Data to use =>

Segment Open

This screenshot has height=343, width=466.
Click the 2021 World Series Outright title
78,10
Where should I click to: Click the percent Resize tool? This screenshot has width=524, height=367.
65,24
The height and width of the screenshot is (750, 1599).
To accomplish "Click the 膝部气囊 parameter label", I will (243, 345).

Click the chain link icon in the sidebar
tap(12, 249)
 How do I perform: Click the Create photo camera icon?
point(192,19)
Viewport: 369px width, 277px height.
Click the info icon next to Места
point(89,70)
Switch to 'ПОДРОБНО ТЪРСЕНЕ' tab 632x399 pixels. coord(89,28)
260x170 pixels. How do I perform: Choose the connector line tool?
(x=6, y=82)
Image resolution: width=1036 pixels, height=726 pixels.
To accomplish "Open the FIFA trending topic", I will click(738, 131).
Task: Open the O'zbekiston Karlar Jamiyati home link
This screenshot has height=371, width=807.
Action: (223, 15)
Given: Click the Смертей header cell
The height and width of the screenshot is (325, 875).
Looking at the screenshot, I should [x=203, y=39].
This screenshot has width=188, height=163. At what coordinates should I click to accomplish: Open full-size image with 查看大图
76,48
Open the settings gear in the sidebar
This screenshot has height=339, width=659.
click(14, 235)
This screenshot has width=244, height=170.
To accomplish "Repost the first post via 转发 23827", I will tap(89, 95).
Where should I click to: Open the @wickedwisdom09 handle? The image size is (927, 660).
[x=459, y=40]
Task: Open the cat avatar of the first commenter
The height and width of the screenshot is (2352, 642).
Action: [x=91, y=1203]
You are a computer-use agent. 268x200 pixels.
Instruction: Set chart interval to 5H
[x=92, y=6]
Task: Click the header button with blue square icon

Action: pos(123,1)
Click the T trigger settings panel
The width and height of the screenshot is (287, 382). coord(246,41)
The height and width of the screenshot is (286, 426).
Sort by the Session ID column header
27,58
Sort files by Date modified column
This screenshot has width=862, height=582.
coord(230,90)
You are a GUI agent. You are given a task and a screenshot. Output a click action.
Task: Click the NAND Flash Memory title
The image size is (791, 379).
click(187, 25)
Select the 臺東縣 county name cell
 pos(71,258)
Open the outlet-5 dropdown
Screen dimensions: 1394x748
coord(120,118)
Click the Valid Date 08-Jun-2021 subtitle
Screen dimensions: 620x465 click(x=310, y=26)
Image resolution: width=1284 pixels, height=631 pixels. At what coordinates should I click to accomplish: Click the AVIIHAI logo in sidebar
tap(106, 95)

Segment Closed

Exercise goal => A verbatim transcription is needed of the lines above, starting at the line with "Click the T trigger settings panel" and ending at the line with "You are a GUI", both included, and of nothing else.

Task result =>
Click the T trigger settings panel
The width and height of the screenshot is (287, 382). coord(246,41)
The height and width of the screenshot is (286, 426).
Sort by the Session ID column header
27,58
Sort files by Date modified column
This screenshot has width=862, height=582.
coord(230,90)
You are a GUI agent. You are given a task and a screenshot. Output a click action.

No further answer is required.